Beginning in 2004, the county held dozens of meetings to determine how to spend the services portion of the money. Currently, it is in the middle of planning sessions for the prevention and intervention phases.

“The hard part of this is that the community is going to have to identify priority groups and priority approaches,” says Mike Kennedy of the Sonoma County Mental Health Department. “The trick is, do you want to go a mile wide and 12 inches deep, or do you want to really focus?”

It’s a tough question when there are so many gaps in the county’s mental health services. One of the big holes already identified is the lack of intervention programs for youngsters who exhibit early signs of mental illness.

If a program were already in place, it’s possible that Sebastopol teen Jeremiah Chass might still be alive. His family might have had the resources to help him before he had a March 2007 episode of mental decompensation and was shot to death by sheriff’s officers in his own driveway.

With at least two other police killings of mental health patients in less than a year, the county is experiencing a mental health crisis of its own. Families of two of the victims have filed suit in federal court. Chass’ family is suing the Sonoma County Sheriff’s Department, and both the wife and mother of the late Richard De Santis, a bipolar man killed by police in September 2007, are suing the Santa Rosa Police Department.

Point Arena resident Valerie Barber, whose mentally ill son Jesse Hamilton was killed by Santa Rosa police in January, says that he had been released too soon from a halfway house into a group home with minimal supervision and was unable to take care of himself. Hamilton had stopped taking his medication and was allegedly wielding a knife when police shot him.

“[The halfway house staff] said he had graduated,” she explains. “They told me, ‘Why are you trying to hold him back?’ They belittled me for being concerned. They told me there wasn’t any more funding [for him] for that level of care. They don’t pay for ongoing care in a halfway home if you’re not sick enough to be in a hospital.”

Nowhere to Go

Sonoma County’s mental healthcare system made headlines recently over the closures of two acute psychiatric inpatient facilities. Last June, the county shut down Santa Rosa’s Psychiatric Emergency Services, known more familiarly as the Norton Center, saying it was losing $2 million to $3 million a year because the average daily population had dropped to less than half the facility’s capacity. And this February, Santa Rosa Memorial Hospital closed its psychiatric hospital on Fulton Road, claiming $22 million in losses.

That leaves the county with no inpatient care for people facing acute mental health problems. The county provides emergency care at Norton for 23 hours or up to three weeks in a six-bed halfway house. After that, it sends patients to Marin General in Greenbrae and two Seventh-Day Adventist-run hospitals in St. Helena and Vallejo.

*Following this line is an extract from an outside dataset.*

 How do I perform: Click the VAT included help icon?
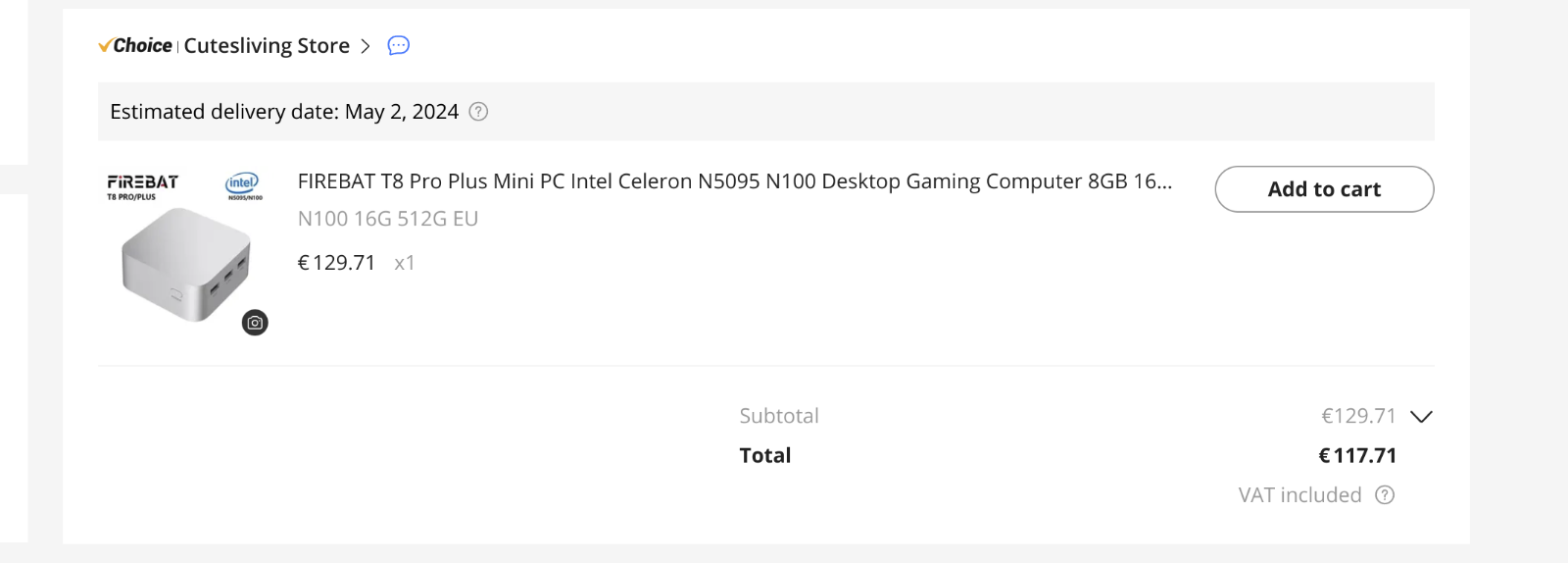(x=1385, y=495)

To fix the problem, the county has initiated roundtable discussions with representatives from local hospitals. The two alternatives being considered are a 60- to 84-bed regional hospital at the Fulton Road facility, which would be run by a private company, Psychiatric Solutions, or a 16-bed hospital at an undetermined location, which would be shared by Kaiser Permanente and the county. Norton is too costly to retrofit, says Art Ewart, Sonoma County’s director of mental health.

Sonoma County isn’t alone in facing a broken and bleeding mental healthcare system, says Rosemary Milbrath, director for the National Association on Mental Illness Sonoma County, who estimates that California has lost 700 mental health beds in the last year. And, she adds, it is a nationwide trend.

Part of the loss can be attributed to new, noncustodial ways of treating those with mental illness, but a lot of it comes down to lack of money. Ewart says that the state’s mental health budget is underfunded by 50 percent. Locally, that means one worker is generally responsible for 30 to 40 clients. Ideally, Ewart says, it should be a 10-to-1 caseload.

“The people we serve in the community are not getting sufficient treatment,” he says.

According to retired county mental health worker Marty Gerber, mental health services in California were at their peak in 1982. Since then, it’s all been downhill, with clients and overworked clinicians paying the price.